Task brief. Search the data for the string "computer" and copy each line where it turns up.

[Stored data entries]
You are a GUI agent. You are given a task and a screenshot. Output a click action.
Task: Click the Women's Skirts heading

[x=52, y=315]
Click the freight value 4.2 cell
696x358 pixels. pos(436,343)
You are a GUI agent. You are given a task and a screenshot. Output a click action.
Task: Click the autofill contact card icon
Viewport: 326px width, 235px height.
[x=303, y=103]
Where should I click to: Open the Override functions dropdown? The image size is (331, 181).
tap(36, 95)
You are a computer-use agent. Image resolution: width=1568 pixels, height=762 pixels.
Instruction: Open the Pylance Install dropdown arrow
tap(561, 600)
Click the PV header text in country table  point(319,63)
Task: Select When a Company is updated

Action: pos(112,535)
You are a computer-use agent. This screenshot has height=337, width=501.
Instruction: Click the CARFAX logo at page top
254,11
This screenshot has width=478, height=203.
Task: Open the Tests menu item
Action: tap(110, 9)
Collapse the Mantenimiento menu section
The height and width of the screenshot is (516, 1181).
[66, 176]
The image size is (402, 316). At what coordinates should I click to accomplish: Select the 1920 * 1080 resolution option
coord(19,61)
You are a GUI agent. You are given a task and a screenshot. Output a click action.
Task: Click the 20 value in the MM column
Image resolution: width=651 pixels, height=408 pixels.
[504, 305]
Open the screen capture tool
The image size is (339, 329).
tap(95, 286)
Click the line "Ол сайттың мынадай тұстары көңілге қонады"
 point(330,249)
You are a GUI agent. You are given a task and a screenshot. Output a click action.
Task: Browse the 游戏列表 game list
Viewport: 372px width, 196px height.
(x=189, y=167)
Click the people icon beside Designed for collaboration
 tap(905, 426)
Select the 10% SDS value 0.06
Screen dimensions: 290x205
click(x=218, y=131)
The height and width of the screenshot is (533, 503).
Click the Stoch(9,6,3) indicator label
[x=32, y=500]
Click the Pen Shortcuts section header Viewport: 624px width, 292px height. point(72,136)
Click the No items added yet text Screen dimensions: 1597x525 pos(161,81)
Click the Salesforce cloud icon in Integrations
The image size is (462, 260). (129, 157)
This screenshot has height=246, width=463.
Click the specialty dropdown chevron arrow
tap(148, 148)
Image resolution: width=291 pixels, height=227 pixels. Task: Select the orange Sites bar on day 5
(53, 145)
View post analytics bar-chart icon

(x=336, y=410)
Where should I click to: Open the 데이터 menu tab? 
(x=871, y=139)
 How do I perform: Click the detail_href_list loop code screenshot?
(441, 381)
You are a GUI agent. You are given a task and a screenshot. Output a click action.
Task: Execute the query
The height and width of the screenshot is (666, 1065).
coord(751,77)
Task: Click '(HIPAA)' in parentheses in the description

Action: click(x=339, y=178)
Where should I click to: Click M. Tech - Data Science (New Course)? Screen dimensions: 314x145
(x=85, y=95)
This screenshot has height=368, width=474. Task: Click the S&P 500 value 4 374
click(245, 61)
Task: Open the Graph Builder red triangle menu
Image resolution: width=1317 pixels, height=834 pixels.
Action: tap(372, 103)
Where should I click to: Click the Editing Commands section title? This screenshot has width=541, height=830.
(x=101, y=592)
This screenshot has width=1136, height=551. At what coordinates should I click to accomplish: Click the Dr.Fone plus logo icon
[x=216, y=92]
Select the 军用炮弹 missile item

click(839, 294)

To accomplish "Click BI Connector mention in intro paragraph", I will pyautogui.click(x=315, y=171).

Reply.
You are a computer-use agent. Image resolution: width=1568 pixels, height=762 pixels.
You are a computer-use agent. This screenshot has height=337, width=501.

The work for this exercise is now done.